• _Supplied passage_:

#####

ALBANY – Gov. Andrew M. Cuomo on Monday said a former economic development adviser’s claims that he sexually harassed her “were simply not true.”

On Sunday, Lindsey Boylan, a Democrat running for the post of Manhattan borough president, said on social media that she had been sexually harassed by Cuomo, whom she served in two jobs related to economic development in a 38th-floor Manhattan office building that also serves – one floor above – as the governor's downstate government headquarters.

Boylan, 36, who earlier this month turned to Twitter to say she endured a “toxic” work environment during her time in the Cuomo administration, on Sunday said Cuomo “sexually harassed me for years.”

“Many saw it, and watched. I could never expect what to expect: would I be grilled on my work (which was very good) or harassed about my looks. Or would it be both in the same conversation? This was the way for years," she tweeted Sunday morning. Later in the day, after declining to talked to reporters, she tweeted she had "no interest" in speaking with the media about her claims.

“I’m angry to be put in this situation at all. That because I am a woman, I can work hard my whole life to better myself and help others and yet still fall victim as countless women over generations have. Mostly silently. I hate that some men, like @NYGovCuomo abuse their power," she wrote Sunday.

At an unrelated news briefing about Covid-19 on Monday, Cuomo was asked twice about the allegations from Boylan, who did not cite specific examples of her allegations. She worked as an executive vice president of Empire State Development, the state’s economic development agency, and then as special adviser to Cuomo for economic development, from March 2015 to October 2018.

A state official speaking on condition of anonymity said Boylan did not file complaints against Cuomo when she worked for the state.

“I heard about the tweet and what it said about comments that I made. It’s not true," Cuomo said Monday. He said he “fought for and I believe in” a woman having a “right to come forward and express her opinion and express issues and concerns that she has” about workplace issues.

“But the tweets were simply not true," he said.

Boylan ran unsuccessfully in the 2020 Democratic primary against U.S. Rep. Jerrold Nadler. She is now running for Manhattan borough president, a post somewhat akin to county executives.

On Monday evening, U.S. Rep. Elise Stefanik, a Republican who represents a large North Country district, said an independent investigation of Boylan's "serious allegations" are warranted.

"There can be no suggestion of any possibility of the reality or appearance of any conflict or anything less than a full, complete, and unbiased investigation," Stefanik said in a statement.

As he pushed back on Boylan’s claims, Cuomo – as he has been doing for many months already – also dismissed claims that he might join the Biden administration in January. The Cuomo rumor mill has suggested the Democratic governor could have been a contender for everything from President-elect Biden’s chief of staff to U.S. attorney general.

On Monday, Cuomo again said he’s not leaving New York, noting the long road ahead for the state to recover from the Covid pandemic. “My only agenda is to serve as governor of New York," he said, adding he’s “not interested in any other position.”

“My job as New York governor is nowhere near over," Cuomo said.

#####

• _Work instructions_:
1. In the Cuomo article, take everything from "At an unrelated" down to "about workplace issues." and write it out again, swapping "news briefing" for "press conference".
2. According to the Cuomo article, which two positions did Boylan hold in state government?

#####

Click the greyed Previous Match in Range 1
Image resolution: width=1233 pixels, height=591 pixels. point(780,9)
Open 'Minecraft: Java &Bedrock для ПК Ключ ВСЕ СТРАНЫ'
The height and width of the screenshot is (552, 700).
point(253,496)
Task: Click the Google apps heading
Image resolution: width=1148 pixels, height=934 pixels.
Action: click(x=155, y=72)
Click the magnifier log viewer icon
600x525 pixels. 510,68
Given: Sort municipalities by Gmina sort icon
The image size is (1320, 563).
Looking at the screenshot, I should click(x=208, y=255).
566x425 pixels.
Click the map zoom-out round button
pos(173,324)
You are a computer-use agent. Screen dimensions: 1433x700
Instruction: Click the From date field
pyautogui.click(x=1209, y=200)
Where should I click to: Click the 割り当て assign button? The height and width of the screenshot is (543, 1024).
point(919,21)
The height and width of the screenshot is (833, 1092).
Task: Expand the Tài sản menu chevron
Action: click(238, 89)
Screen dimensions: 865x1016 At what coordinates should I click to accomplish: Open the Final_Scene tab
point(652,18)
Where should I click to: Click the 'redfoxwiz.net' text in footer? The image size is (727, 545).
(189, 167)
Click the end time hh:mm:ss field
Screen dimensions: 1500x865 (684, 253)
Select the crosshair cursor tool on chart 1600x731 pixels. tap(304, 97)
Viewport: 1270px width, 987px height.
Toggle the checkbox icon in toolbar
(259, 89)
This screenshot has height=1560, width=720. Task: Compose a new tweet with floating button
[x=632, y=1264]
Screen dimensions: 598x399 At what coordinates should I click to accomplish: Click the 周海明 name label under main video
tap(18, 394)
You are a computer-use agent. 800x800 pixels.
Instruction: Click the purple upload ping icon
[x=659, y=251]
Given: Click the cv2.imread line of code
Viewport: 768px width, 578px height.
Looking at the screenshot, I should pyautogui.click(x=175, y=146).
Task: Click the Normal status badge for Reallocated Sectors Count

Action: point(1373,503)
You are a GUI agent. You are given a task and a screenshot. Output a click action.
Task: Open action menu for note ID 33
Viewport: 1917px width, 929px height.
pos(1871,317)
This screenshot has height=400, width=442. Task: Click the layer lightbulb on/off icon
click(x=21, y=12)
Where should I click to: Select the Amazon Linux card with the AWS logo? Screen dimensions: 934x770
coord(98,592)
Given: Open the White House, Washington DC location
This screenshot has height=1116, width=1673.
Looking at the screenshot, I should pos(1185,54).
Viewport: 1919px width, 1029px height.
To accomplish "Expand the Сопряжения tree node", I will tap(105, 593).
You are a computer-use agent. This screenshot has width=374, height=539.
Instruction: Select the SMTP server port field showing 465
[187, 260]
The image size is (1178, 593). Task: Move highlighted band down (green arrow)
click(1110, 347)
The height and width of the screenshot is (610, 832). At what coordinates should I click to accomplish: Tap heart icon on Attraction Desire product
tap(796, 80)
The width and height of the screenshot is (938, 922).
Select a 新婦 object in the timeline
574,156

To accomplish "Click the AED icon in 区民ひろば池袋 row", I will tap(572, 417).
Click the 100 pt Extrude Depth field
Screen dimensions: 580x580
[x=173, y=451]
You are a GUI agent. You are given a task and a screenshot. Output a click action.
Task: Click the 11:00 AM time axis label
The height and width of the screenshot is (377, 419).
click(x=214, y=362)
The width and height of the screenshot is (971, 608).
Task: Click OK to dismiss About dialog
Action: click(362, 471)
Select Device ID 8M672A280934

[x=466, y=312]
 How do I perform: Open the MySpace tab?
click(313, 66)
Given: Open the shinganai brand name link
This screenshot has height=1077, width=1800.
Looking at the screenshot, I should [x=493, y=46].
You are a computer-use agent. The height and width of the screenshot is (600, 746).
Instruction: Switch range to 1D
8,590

#####

• _Completed exercise_:
1.
At an unrelated press conference about Covid-19 on Monday, Cuomo was asked twice about the allegations from Boylan, who did not cite specific examples of her allegations. She worked as an executive vice president of Empire State Development, the state’s economic development agency, and then as special adviser to Cuomo for economic development, from March 2015 to October 2018.

A state official speaking on condition of anonymity said Boylan did not file complaints against Cuomo when she worked for the state.

“I heard about the tweet and what it said about comments that I made. It’s not true," Cuomo said Monday. He said he “fought for and I believe in” a woman having a “right to come forward and express her opinion and express issues and concerns that she has” about workplace issues.

2. Executive vice president of Empire State Development, then special adviser to Cuomo for economic development.